Hervé Niquet devant le défi a organisé une étrange cérémonie. De profil, battant la mesure de ses deux bras symétriques il a demandé que son geste soit exactement relayé par sept chefs de chœurs qui avaient les yeux rivés sur lui. Les nuances étant obtenues par la hauteur du geste. De cet aspect quasi martial, le caractère de la musique a été comme révélé et aucun décalage n’a pu s’insinuer au sein d’une tension permanente. Le public a été comme frappé par une splendeur qui le dépasse. Les instrumentistes et les chanteurs ont tous été d’une concentration extrême. La beauté des voix, les riches couleurs des instruments ont émergé par moments comme un rayon de soleil au travers des nuées.
Un grand évènement choral a donc ouvert le Festival de Radio France Occitanie Montpellier à Pibrac. La réécoute du concert sur France Musique ne rend pas compte de cette sensation si particulière lors du concert et la lassitude de la simple écoute peut s’installer par un manque de rhétorique avenante dans ce vaste voyage.

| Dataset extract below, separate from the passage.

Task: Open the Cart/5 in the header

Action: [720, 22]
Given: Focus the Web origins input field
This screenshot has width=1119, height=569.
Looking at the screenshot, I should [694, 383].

Bravo à Hervé Niquet qui a le courage d’organiser et de mener à bien cette aventure extraordinaire. Il sait s’appuyer avec à propos sur les travaux de de Jean Lionnet et Marco Giulani qui ont pu, pour le premier copier dans la bibliothèque du Vatican de nombreuses partitions, et le deuxième a trouvé le Magnificat de Benevolo dans la bibliothèque de Trente.

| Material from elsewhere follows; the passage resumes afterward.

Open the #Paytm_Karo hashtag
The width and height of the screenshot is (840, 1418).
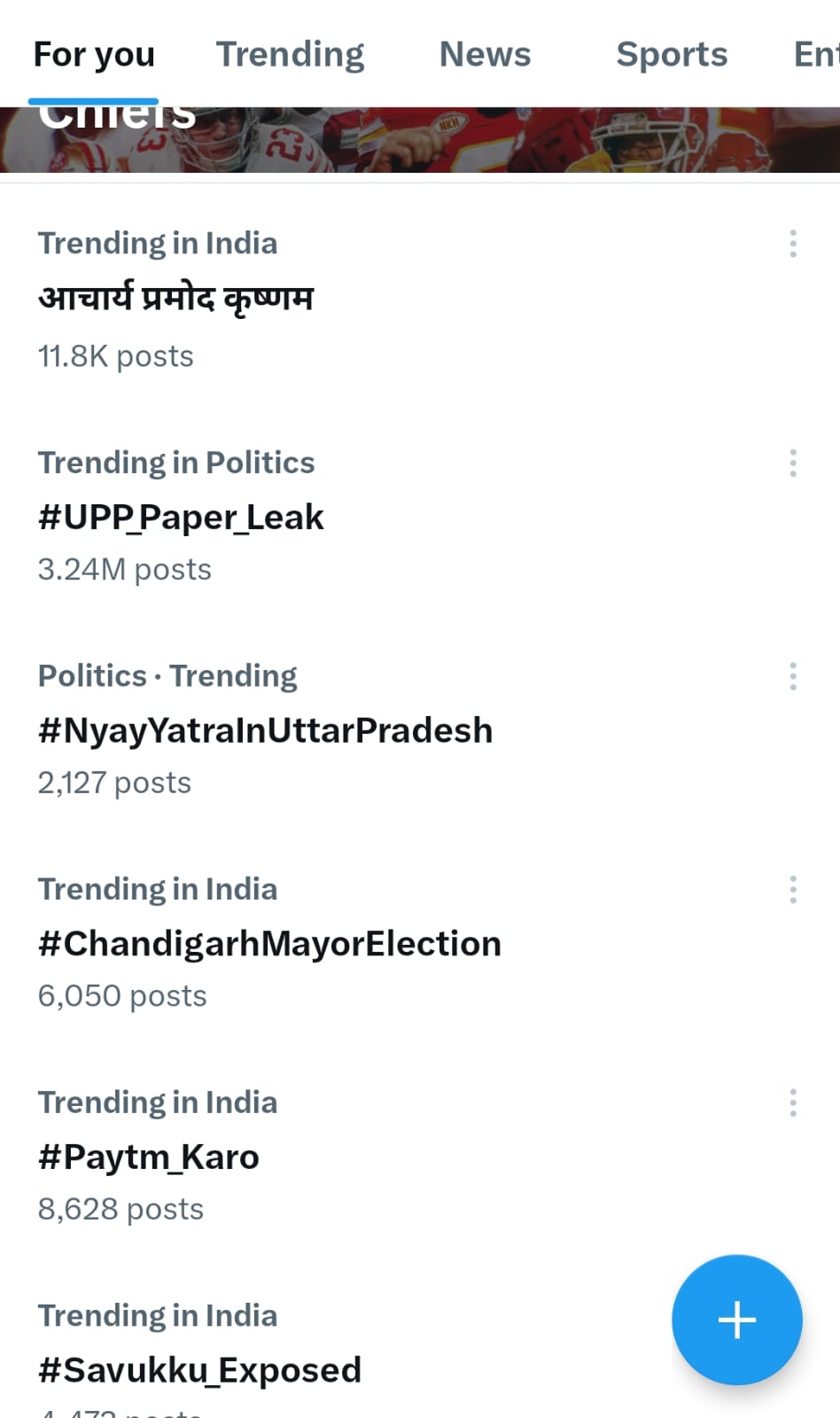click(149, 1157)
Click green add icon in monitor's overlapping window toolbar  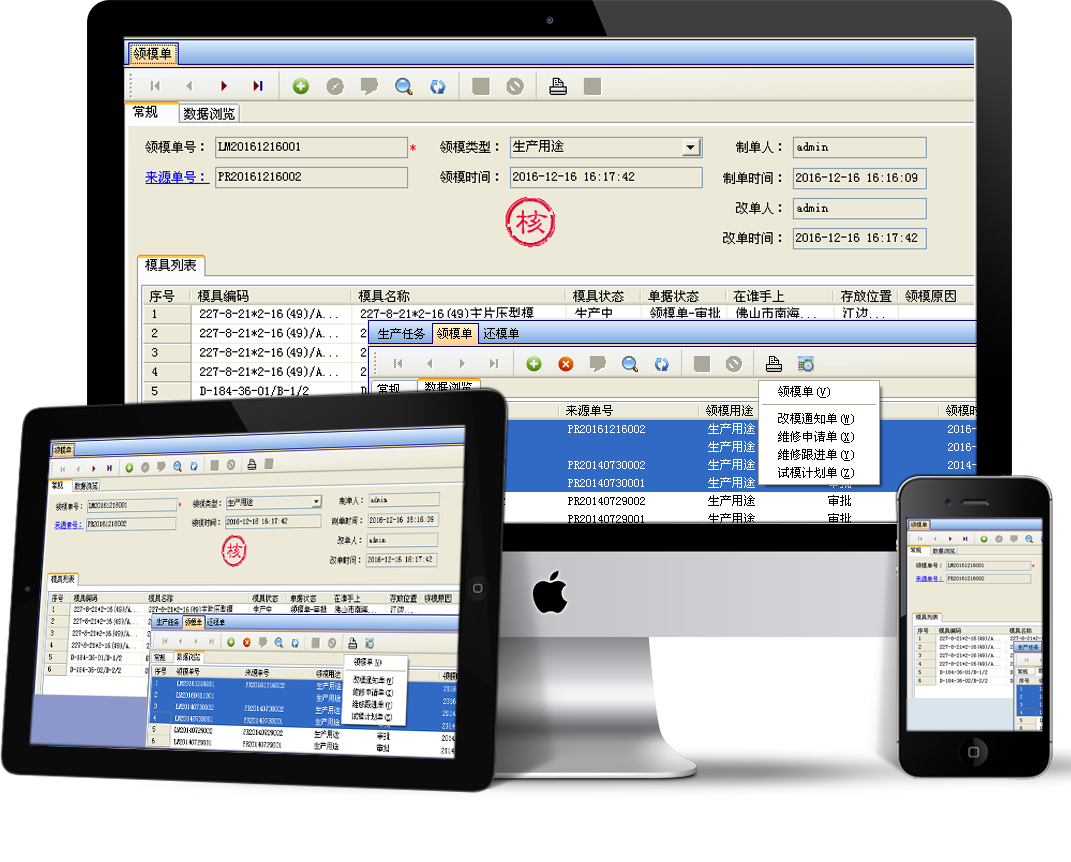(534, 364)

Le festival de Radio France Occitanie Montpellier joue avec générosité et inventivité la carte territoriale dans sa vastitude unique dans l’Hexagone, avec plus de trente concerts dans les territoires autours de Montpellier et Toulouse.
Hubert Stoecklin
Compte rendu-concert. Pibrac. Basilique Sainte Germaine. Le 10 juillet 2017. Festival Radio-France-Occitanie-Montpellier. Claudio Monteverdi (1567-1643) : Cantate Domino ; Orazio Benevolo (1605-1675) : Messe Si Deus pro nobis à 8 Chœurs, Magnificat à 16 voix ; Giovanni Palestrina (1525-1594) : Beata es, Virgo Maria (pièces instrumentales) ; Girolamo Frescobaldi (1583-1643) : Offertoire Canzone, Peccavimus, Exercizi sopra la scala (pièces instrumentales) ; Plain chants d’auteurs anonymes. Le Concert Spirituel : Chœur et Orchestre ; Hervé Niquet, direction.